Trecho do documento ::
-*-

Por que os ataques ao PT? A repetição de um velho expediente da direita e de seu braço na mídia.
Ignacio Godinho Delgado*
16/04/2015, especial para o Maria Frô
Em 1945 o então Partido Comunista do Brasil (PCB) surpreendeu a todos, alcançando cerca de 10% dos votos nas eleições presidenciais e elegendo 14 deputados e 2 senadores. Habilitava-se assim a canalizar na cena política e partidária o movimento operário e parcelas expressivas da classe média e do “eleitorado popular” brasileiro. Em 1947, teve seu registro cassado, em deliberação no congresso em que não faltou o empenho do Partido Trabalhista Brasileiro, o PTB, criado por Getúlio Vargas exatamente para disputar o eleitorado popular urbano.
O mesmo PTB, entre 1945 e 1964, assumiria de forma cada vez mais expressiva o papel de canalização do eleitorado popular urbano, especialmente as parcelas integrantes do mercado formal de trabalho e o movimento sindical. Com crescimento expressivo em todo o período, segundo pesquisa IBOPE não divulgada à época, em março de 1964, às vésperas do golpe militar, assistia-se a uma afirmação ainda mais contundente do PTB, com o favoritismo de João Goulart nas eleições presidenciais de 1965, caso não houvesse restrições legais à sua candidatura[1]. O golpe de 1964 e, depois, o Ato Institucional Nº 2, que criou o bipartidarismo, interromperam esta trajetória.
Mais à frente, em 1978, a afirmação eleitoral do MDB levou o regime militar a redesenhar o sistema partidário de modo a fugir da armadilha do bipartidarismo, que tornava toda eleição plebiscitária. Registre-se, contudo, que o MDB não foi proscrito, sendo substituído pelo PMDB, não conseguindo firmar-se como uma alternativa capaz de canalizar a participação do eleitorado popular na cena política brasileira. Faltava-lhe a raiz sindical e a identidade trabalhista.
O PT acabou por firmar-se como herdeiro inesperado da tradição trabalhista, embora nascido com uma postura crítica em relação ao PTB e ao PCB. Na década de 1990, diante dos descalabros provocados pelas políticas neoliberais, com seu rosário de desnacionalização, regressão social e perda da capacidade governativa do Estado, reconciliou-se com a herança nacionalista de Vargas. No governo, preservando o controle da inflação e incorporando os segmentos mais pobres da população à política social, através de medidas como o Bolsa Família, forjou uma vigorosa parceria entre os trabalhadores do mercado formal e os demais segmentos do “eleitorado popular” brasileiro.

-*-

Material coletado ::
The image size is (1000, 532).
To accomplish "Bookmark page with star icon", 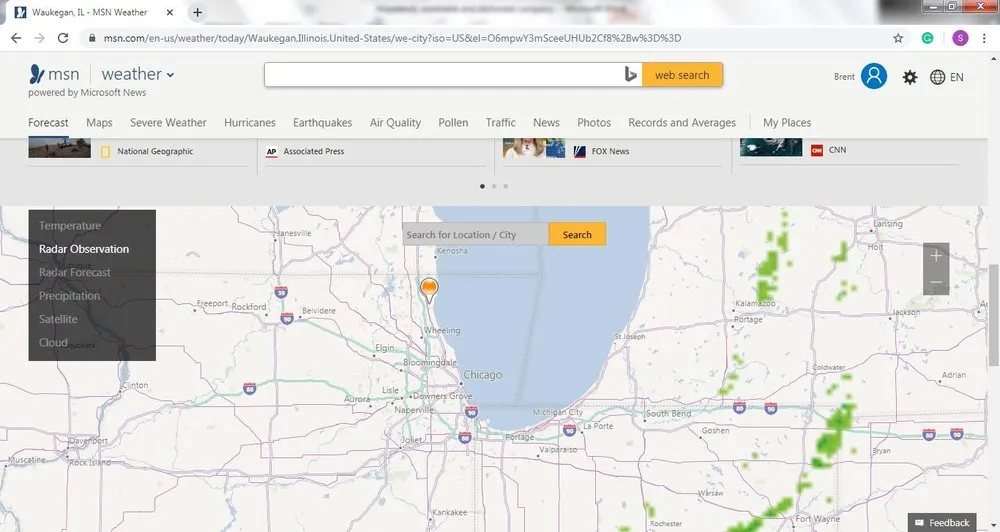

-*-

Requisitos das tarefas ::
• A. Extraia do trecho, sem alterar nada, a parte que começa em "O mesmo PTB, entre" e segue até "interromperam esta trajetória.".
• B. Responda com base no trecho:
(i) Em que ano o PCB teve seu registro cassado?
(ii) Qual ato criou o bipartidarismo?
(iii) Que medida aparece como exemplo da incorporação dos segmentos mais pobres à política social?
As linhas não têm relação com o trecho.

Respostas por tarefa ::
• A.
O mesmo PTB, entre 1945 e 1964, assumiria de forma cada vez mais expressiva o papel de canalização do eleitorado popular urbano, especialmente as parcelas integrantes do mercado formal de trabalho e o movimento sindical. Com crescimento expressivo em todo o período, segundo pesquisa IBOPE não divulgada à época, em março de 1964, às vésperas do golpe militar, assistia-se a uma afirmação ainda mais contundente do PTB, com o favoritismo de João Goulart nas eleições presidenciais de 1965, caso não houvesse restrições legais à sua candidatura[1]. O golpe de 1964 e, depois, o Ato Institucional Nº 2, que criou o bipartidarismo, interromperam esta trajetória.

• B.
(i) Em 1947.
(ii) O Ato Institucional Nº 2.
(iii) O Bolsa Família.